Repeat every record below, word for word.
##### DATA FOR PROCESSING
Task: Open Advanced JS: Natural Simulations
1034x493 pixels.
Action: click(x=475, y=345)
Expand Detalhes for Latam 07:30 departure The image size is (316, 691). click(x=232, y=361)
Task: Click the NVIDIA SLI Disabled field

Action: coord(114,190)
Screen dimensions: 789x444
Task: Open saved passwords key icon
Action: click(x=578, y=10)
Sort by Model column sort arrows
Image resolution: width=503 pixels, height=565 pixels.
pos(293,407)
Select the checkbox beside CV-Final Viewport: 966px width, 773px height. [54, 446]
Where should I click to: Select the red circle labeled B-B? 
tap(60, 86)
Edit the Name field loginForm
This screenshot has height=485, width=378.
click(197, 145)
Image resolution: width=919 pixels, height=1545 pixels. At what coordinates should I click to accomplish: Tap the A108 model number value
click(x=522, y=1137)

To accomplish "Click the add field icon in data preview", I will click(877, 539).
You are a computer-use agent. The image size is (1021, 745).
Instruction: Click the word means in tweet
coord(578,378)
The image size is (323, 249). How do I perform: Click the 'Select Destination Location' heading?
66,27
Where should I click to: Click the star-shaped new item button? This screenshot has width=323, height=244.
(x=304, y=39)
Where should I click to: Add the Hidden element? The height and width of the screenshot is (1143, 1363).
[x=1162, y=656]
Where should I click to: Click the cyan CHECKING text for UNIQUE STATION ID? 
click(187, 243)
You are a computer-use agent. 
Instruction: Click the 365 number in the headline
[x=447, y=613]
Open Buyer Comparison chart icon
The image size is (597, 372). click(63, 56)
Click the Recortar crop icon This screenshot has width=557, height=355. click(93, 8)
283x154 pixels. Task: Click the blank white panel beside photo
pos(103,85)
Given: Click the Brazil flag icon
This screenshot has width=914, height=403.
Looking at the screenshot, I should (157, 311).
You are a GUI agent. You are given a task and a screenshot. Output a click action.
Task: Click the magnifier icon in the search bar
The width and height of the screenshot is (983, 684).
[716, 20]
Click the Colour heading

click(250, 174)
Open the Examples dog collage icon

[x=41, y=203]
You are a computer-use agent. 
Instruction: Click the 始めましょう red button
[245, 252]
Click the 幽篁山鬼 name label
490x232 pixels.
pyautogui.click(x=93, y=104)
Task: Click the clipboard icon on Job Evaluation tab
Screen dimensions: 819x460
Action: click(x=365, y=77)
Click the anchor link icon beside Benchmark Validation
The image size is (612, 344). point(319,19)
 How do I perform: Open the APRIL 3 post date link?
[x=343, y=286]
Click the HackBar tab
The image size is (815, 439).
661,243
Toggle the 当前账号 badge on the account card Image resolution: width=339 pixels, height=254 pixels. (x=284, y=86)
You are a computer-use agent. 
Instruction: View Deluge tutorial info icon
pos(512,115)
##########
**ANSWER AREA**
Task: Open Advanced JS: Natural Simulations
1034x493 pixels.
Action: click(x=475, y=345)
Expand Detalhes for Latam 07:30 departure The image size is (316, 691). click(x=232, y=361)
Task: Click the NVIDIA SLI Disabled field

Action: coord(114,190)
Screen dimensions: 789x444
Task: Open saved passwords key icon
Action: click(x=578, y=10)
Sort by Model column sort arrows
Image resolution: width=503 pixels, height=565 pixels.
pos(293,407)
Select the checkbox beside CV-Final Viewport: 966px width, 773px height. [54, 446]
Where should I click to: Select the red circle labeled B-B? 
tap(60, 86)
Edit the Name field loginForm
This screenshot has height=485, width=378.
click(197, 145)
Image resolution: width=919 pixels, height=1545 pixels. At what coordinates should I click to accomplish: Tap the A108 model number value
click(x=522, y=1137)

To accomplish "Click the add field icon in data preview", I will click(877, 539).
You are a computer-use agent. The image size is (1021, 745).
Instruction: Click the word means in tweet
coord(578,378)
The image size is (323, 249). How do I perform: Click the 'Select Destination Location' heading?
66,27
Where should I click to: Click the star-shaped new item button? This screenshot has width=323, height=244.
(x=304, y=39)
Where should I click to: Add the Hidden element? The height and width of the screenshot is (1143, 1363).
[x=1162, y=656]
Where should I click to: Click the cyan CHECKING text for UNIQUE STATION ID? 
click(187, 243)
You are a computer-use agent. 
Instruction: Click the 365 number in the headline
[x=447, y=613]
Open Buyer Comparison chart icon
The image size is (597, 372). click(63, 56)
Click the Recortar crop icon This screenshot has width=557, height=355. click(93, 8)
283x154 pixels. Task: Click the blank white panel beside photo
pos(103,85)
Given: Click the Brazil flag icon
This screenshot has width=914, height=403.
Looking at the screenshot, I should (157, 311).
You are a GUI agent. You are given a task and a screenshot. Output a click action.
Task: Click the magnifier icon in the search bar
The width and height of the screenshot is (983, 684).
[716, 20]
Click the Colour heading

click(250, 174)
Open the Examples dog collage icon

[x=41, y=203]
You are a computer-use agent. 
Instruction: Click the 始めましょう red button
[245, 252]
Click the 幽篁山鬼 name label
490x232 pixels.
pyautogui.click(x=93, y=104)
Task: Click the clipboard icon on Job Evaluation tab
Screen dimensions: 819x460
Action: click(x=365, y=77)
Click the anchor link icon beside Benchmark Validation
The image size is (612, 344). point(319,19)
 How do I perform: Open the APRIL 3 post date link?
[x=343, y=286]
Click the HackBar tab
The image size is (815, 439).
661,243
Toggle the 当前账号 badge on the account card Image resolution: width=339 pixels, height=254 pixels. (x=284, y=86)
You are a computer-use agent. 
Instruction: View Deluge tutorial info icon
pos(512,115)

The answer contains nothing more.